**SHORT TASK:** Locate each line of the items below that contains the word "label", and copy those lines.

[Data for locating visible targets]
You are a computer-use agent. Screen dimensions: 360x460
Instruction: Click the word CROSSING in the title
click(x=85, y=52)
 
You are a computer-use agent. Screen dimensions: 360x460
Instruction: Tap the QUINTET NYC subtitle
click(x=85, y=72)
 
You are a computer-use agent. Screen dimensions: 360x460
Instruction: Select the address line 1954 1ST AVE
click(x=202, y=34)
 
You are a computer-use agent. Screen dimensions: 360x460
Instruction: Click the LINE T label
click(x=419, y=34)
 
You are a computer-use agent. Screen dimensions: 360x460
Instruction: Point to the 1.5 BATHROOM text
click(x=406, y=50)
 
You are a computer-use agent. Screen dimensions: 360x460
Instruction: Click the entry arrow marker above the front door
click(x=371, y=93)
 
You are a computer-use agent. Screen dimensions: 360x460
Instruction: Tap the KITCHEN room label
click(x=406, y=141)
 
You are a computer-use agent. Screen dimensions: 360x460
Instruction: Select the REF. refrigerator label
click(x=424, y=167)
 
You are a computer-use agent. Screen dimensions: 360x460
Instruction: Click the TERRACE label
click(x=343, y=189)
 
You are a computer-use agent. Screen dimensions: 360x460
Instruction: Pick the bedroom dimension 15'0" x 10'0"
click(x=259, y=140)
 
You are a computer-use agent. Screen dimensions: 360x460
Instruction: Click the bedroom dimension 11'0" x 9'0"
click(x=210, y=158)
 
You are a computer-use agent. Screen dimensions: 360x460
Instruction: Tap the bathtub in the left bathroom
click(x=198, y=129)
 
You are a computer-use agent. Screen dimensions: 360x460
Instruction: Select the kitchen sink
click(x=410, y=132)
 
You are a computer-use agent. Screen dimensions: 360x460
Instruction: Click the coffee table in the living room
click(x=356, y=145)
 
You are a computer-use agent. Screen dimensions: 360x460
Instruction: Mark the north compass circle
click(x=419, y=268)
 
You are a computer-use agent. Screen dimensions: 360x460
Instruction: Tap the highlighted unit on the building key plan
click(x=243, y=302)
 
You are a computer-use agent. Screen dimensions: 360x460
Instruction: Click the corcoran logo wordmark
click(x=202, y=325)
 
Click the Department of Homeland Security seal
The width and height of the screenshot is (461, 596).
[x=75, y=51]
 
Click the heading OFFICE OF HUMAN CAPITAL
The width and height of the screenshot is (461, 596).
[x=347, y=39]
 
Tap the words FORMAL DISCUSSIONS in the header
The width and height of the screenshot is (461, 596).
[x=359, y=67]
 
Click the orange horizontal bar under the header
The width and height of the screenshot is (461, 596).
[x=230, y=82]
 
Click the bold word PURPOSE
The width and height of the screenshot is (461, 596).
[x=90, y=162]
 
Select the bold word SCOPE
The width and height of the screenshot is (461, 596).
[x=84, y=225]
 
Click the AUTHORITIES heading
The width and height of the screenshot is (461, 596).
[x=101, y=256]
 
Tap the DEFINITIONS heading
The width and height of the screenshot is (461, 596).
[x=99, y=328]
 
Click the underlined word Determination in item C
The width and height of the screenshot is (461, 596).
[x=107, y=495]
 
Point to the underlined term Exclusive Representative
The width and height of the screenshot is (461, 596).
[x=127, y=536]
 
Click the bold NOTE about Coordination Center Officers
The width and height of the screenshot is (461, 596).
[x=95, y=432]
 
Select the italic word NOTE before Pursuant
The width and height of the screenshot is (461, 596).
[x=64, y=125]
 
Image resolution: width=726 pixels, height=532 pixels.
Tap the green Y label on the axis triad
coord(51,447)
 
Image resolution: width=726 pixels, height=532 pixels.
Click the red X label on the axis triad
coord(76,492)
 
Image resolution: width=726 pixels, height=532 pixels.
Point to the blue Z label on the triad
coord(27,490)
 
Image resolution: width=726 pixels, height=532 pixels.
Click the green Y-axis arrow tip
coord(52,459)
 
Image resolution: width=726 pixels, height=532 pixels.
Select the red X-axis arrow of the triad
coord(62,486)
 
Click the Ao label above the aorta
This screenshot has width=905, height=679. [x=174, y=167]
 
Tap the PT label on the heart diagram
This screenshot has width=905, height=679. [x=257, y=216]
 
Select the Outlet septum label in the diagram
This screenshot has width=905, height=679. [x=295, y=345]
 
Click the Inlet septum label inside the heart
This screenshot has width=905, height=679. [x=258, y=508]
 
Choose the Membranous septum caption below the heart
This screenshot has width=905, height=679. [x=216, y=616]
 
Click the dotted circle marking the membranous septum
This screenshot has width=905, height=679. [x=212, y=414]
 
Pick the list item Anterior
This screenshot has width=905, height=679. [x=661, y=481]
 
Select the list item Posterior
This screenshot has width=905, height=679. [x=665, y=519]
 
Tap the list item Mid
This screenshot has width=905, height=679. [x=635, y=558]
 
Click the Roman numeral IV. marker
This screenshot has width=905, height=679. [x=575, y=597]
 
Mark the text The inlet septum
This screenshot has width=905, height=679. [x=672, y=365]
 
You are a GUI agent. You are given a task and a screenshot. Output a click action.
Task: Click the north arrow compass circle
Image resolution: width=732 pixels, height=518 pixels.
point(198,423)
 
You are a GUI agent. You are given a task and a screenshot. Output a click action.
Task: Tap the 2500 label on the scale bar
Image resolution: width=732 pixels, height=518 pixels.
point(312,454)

**TASK RESULT:**
Instruction: Click the LINE T label
Instruction: Tap the KITCHEN room label
Instruction: Select the REF. refrigerator label
Instruction: Click the TERRACE label
Tap the green Y label on the axis triad
Click the red X label on the axis triad
Point to the blue Z label on the triad
Click the Ao label above the aorta
Tap the PT label on the heart diagram
Select the Outlet septum label in the diagram
Click the Inlet septum label inside the heart
Task: Tap the 2500 label on the scale bar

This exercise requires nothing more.